Je suis un ex bourlingueur et quand on voyage de maniere intelligente   je t'assure qu'il peut se passer des choses formidables, depuis le simple respect mutuel jusqu'à invitations divers-  je ne parle bien entendu pas des accroches à touristes à visées purement marchandes- mais d'authentiques invites à partager, un moment ,une discussion, un repas, un evenement familial ou local ou plus, ca se joue à presque rien , une facon de se comporter , un sourire  etc

j'ai plein d'exemples en tête parfois des trucs siderants de gentillesse
y a  des gens bien partout
( et des cons partout , que ce soit coté voyageurs que du coté de ceux qui en vivent )
----
de ce que je connais de toi, je dirai , pas de soucis


----------



## PATOCHMAN (27 Juillet 2009)

pascalformac a dit:


> Aout c'est quand même le grand lacher  annuel !



Ah mais c'est qu'en plein milieu de la mer Méditerranéenne, je croise rarement des tas de gens, surtout en attendant l'heure à laquelle tout le monde est rentré, pour aller mouiller peinard dans des coins peu fréquentés...


----------



## pascalformac (27 Juillet 2009)

PATOCHMAN a dit:


> Ah mais c'est qu'en plein milieu de la mer Méditerranéenne, je croise rarement des tas de gens, surtout en attendant l'heure à laquelle tout le monde est rentré, pour aller mouiller peinard dans des coins peu fréquentés...


et bien tu vois , t'as compris l'truc
sens de l'observation , adaptabilité et satisfactions  selon des critères  personnels

Et ce qui vaut pour cet endroit vaut pour le reste du monde


----------



## Anonyme (27 Juillet 2009)

PATOCHMAN a dit:


> Voilà... Dans moins d'une semaine, je vais faire comme tout le monde : Le touriste.
> Je pars, je me casse, je prends le large... Changer d'air.
> 
> Depuis deux mois, plus en fait, j'observe ceux qui font pareil ici...
> ...



Hélas tu sais bien que c'est impossible... Les rapports de production capitalistes sont tels que tu es le consommateur, inévitablement, ce qui dans ce type de marché du "dépaysement" et du "voyage" se nomme un touriste.

Quant au "sortir des sentiers battus" cela est en train de devenir le nouveau mode de marketing touristique, un nouveau marché. Dans le même genre "original-pas-comme-les-autres", tu connais la marque Apple ? Tu sais ces ordinateurs et autres gadgets des gens rebelles qui se révoltent contre le système.
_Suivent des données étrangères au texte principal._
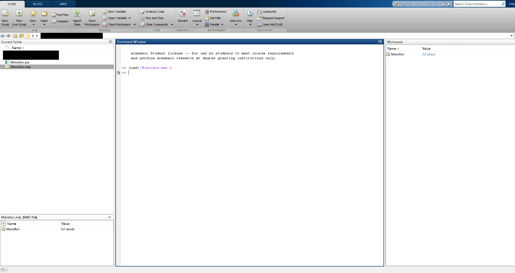Screen dimensions: 515x273
Task: Click the New Script icon
Action: coord(5,13)
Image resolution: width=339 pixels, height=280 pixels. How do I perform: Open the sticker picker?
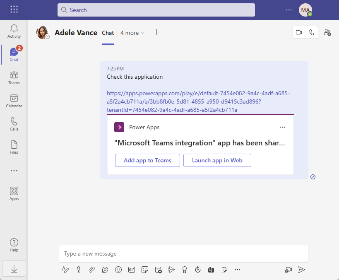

J'ai trouvé un site internet qui réunit cette communauté d'originaux - voire de marginaux - rétifs à tout formatage consumériste et on y parle des résultats d'Apple : http://www.macg.co/unes/voir/127309/apple-des-resultats-records

Il va bien y avoir quelques belles âmes de gôche sur ce forum qui vont t'envoyer des liens sur le "tourisme durable". C'est déjà pas si mal mais c'est au fond le même rapport qui prédomine. Le gîte rural archi-authentique tenu par un ancien cadre sup' d'IBM lassé du fric, au fin fond des Cévennes, attend le client donc le touriste, de même que l'habitant du Moyen-Atlas qui va te faire vivre une expérience radicalement différente des hôtels d'Agadir. Et lui il en a encore plus besoin que l'ancien cadre sup' d'IBM rangé des voitures.

Alors que faire ? 
J'ai rencontré une fois un authentique voyageur qui avait décidé d'inverser les rapports de production : il partait le plus longtemps que lui permettait un visa touriste et il trouvait un petit job à faire sur place. De consommateur il devenait producteur et il s'approchait au mieux des réalités sociales d'un pays. Mais bon ce n'est pas si évident à faire. Je crois qu'il n'avait pas trop de problèmes matériels car il possédait un appart' à Paris. Je pense que c'était un héritier. Pas un salarié aux 5 semaines de congés annuels. Sa posture, valable en théorie, ne pouvait être réalisable que par une "élite" très restreinte.

Mais alors ?
Assumer clairement sa position de touriste, dans son segment de marché. C'est peut-être en poussant au bout cette logique du banal qu'on peut la dépasser et faire de vraies rencontres. 
Dubuffet déclarait : "Il faut peindre comme tout le monde !". On lui répondait : "Mais personne ne peint comme vous !" et il rétorquait : "Car personne ne peint comme toute le monde !".
Une chose est sûre : vouloir être original est la chose la plus banale car tout le monde veut l'être.


----------



## sonnyboy (27 Juillet 2009)

pascalformac a dit:


> et bien tu vois , t'as compris l'truc
> sens de l'observation , adaptabilité et satisfactions  selon des critères  personnels
> 
> Et ce qui vaut pour cet endroit vaut pour le reste du monde



Suceur de teub !!!


----------



## macinside (27 Juillet 2009)

sonnyboy a dit:


> Suceur de teub !!!



Parisiens qu'on dit


----------



## JPTK (27 Juillet 2009)

PATOCHMAN a dit:


> Voilà... Dans moins d'une semaine, je vais faire comme tout le monde : Le touriste.
> Je pars, je me casse, je prends le large... Changer d'air.
> 
> Depuis deux mois, plus en fait, j'observe ceux qui font pareil ici...
> ...




Typique le touriste super relou qui fait nimporte quoi et qui se permet tout parce qu'il croit être le "bon touriste".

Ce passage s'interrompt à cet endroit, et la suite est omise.